- **What to do**
Determine how many lines of the listing below hold the string "text", then state that number alone.

- **Exercise inputs**
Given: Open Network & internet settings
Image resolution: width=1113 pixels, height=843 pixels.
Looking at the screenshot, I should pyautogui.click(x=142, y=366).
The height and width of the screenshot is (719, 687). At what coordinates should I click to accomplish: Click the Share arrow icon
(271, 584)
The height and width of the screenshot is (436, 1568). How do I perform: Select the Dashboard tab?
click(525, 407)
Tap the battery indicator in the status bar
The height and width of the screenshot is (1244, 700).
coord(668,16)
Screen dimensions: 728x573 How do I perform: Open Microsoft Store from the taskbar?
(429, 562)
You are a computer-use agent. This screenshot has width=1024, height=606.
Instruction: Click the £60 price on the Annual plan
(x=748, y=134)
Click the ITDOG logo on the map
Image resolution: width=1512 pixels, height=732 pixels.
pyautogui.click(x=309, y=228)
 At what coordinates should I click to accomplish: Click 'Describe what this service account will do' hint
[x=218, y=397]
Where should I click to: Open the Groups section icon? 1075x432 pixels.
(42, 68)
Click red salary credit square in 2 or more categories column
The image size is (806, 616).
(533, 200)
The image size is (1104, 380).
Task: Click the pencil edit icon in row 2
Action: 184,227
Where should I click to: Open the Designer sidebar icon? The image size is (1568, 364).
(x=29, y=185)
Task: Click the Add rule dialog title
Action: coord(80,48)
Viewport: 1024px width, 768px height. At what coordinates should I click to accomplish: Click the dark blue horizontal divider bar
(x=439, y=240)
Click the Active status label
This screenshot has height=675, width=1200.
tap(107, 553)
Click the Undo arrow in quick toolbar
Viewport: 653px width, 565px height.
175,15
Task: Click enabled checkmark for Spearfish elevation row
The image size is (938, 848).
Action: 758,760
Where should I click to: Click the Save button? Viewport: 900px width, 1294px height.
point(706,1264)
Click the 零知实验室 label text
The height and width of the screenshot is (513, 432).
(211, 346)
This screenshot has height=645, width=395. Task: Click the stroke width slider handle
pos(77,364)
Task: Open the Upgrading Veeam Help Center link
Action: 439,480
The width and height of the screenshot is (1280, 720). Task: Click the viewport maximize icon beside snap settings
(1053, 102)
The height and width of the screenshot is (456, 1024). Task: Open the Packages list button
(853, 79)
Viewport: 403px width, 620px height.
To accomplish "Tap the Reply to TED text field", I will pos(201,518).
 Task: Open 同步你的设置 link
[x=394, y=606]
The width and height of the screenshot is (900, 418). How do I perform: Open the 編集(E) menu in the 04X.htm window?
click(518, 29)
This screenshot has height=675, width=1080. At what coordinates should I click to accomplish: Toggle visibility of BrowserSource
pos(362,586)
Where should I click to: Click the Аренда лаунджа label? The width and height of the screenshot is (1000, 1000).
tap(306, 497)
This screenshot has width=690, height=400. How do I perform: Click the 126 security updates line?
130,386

- **Result of the task**
2